Kürt halkı gözüne çekilen perdeyi
bir an önce yırtmalıdır
Haziran başından beri yaşanan bu gelişmeler, Kürt halkının Türk devletinden, ABD ve AB emperyalizminden beklentilerinin ne denli dayanaksız olduğunu bir kez daha gözler önüne serdi. Keza dostu-düşmanı, içteki ihaneti anlayıp bilince çıkarmak bakımından da anlamlıdır. PKK devrimci bir çizgide mücadele ediyorken ona karşı hasmane bir tavır sergileyip ancak İmralı ihanetinden sonra Kürt halkının dostluğuna soyunanlar, şimdi savaşı tırmandıran, kulak-burun-dudak kesen Türk devleti olduğu halde, Kogra-Gele ateşkes çağrısı yapıyorlar. İmralı çizgisinin Kürt halkının mücadele azminin kırılması, örneğin emperyalist savaşa değil ama özgürlük savaşına yabancılaştırılması için gündeme getirdiği savaş karşıtı kampanyada ön sıralarda duruyorlar. Burjuvazinin demokrat geçinenleri ve derin devlet aydınlarıyla aynı epheden, Kürt halkını, teröre destek vermemesi, yoksa büyük acılar çekeceği konusunda uyarıyorlar. Böylece Türk devletinin Kongra-Gel üzerinden yarattığı tahribatı daha da derinleştirmeye çalışıyorlar. Zira AB yolu, Kürt halkının mücadele dinamiklerinin tümden kırılmasından, özgürlük umutlarının tümden sönmesinden geçiyor.
Kürt halkına önderlik iddiasını elden bırakmayan İmralıcıların hali ise içler acısıdır. Şartlı teslimiyeti seçmiş oldukları halde, ki bu şart affedilerek yasal siyaset yapmaktan ibarettir, ne Türk devleti ne de AB-ABD emperyalistleri tarafından muhatap alınıyorlar. Kendilerine, af dilenmeye, kırıntılar koparmaya yeltenmek için bile öncelikle silah bırakmak dayatılıyor. Bu kadarla da bitmiyor. Bağımsız bir devlet olmadığı halde binlerce yıldır varlığını koruyan bir halkın tüm umutlarını yoketmeleri, tüm özgürlük hayallerini kırmaları, uzun vadeli bir hedef de olsa Kürt halkının asimilasyonuna doğru gidecek yolu açmaları dayatılıyor. Bunu açıkça kabul etmeseler de, güncel planda izledikleri çizgiyle Türk devletinin işini hayli kolaylaştırdıkları tartışmasızdır.

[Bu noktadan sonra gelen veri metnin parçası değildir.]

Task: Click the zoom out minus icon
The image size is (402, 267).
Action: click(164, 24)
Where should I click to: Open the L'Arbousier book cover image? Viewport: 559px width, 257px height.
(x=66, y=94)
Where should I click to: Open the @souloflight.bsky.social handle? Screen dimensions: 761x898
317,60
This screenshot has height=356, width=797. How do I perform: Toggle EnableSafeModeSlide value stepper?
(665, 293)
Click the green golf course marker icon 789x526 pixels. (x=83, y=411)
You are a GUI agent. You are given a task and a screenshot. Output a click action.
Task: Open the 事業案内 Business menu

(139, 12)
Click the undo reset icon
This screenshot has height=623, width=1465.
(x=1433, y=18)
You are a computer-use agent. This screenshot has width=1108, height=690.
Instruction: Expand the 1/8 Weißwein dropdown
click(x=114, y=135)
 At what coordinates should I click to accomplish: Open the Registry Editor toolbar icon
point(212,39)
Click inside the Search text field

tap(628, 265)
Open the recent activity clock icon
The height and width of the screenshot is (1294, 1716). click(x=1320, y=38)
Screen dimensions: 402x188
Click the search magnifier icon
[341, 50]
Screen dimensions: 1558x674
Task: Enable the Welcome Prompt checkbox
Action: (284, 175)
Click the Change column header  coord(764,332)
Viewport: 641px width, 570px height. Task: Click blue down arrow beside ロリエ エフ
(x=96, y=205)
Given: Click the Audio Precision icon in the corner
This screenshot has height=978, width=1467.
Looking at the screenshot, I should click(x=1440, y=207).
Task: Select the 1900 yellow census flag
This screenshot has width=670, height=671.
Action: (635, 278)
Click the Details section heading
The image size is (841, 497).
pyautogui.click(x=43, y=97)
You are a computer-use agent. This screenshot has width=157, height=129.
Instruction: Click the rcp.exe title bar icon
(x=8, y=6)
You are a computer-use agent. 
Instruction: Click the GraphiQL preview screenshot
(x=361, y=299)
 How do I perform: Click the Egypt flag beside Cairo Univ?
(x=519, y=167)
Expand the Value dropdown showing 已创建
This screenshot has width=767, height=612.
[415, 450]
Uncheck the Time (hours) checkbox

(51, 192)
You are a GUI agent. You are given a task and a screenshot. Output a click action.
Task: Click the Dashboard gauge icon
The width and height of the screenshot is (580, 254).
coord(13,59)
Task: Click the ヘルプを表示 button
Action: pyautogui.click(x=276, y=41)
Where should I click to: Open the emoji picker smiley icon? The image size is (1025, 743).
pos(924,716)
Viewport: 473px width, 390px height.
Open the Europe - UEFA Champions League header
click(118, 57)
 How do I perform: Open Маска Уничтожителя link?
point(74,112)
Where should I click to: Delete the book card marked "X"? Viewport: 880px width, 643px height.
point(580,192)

Kürt halkının yakasına yapışan bütün bu musibetlerden kurtulması elbette kolay değil. Dolayısıyla Kürt halkına yönelik kirli savaş seferine karşı mücadele etmek, öncelikle her ulustan Türkiye işçi sınıfı, emekçileri ve gençliğinin payına düşen bir sorumluluktur. İlkin bu, halkların kardeşliği ilkesinin bir gereğidir. İkincisi ise, işçi sınıfı ve emekçiler cephesinden Kürt halkına verilecek bu yönlü bir destek, onun kendi iç dinamikleriyle yırtmakta zorlandığı yalanlar perdesinin yırtılmasını kolaylaştıracak, böylece sermaye iktidarına karşı devrim davasının temel önemde bir gücünü oluşturan Kürt işçileri, emekçileri, gençliği ve yoksul köylüsü yeniden kazanılacaktır.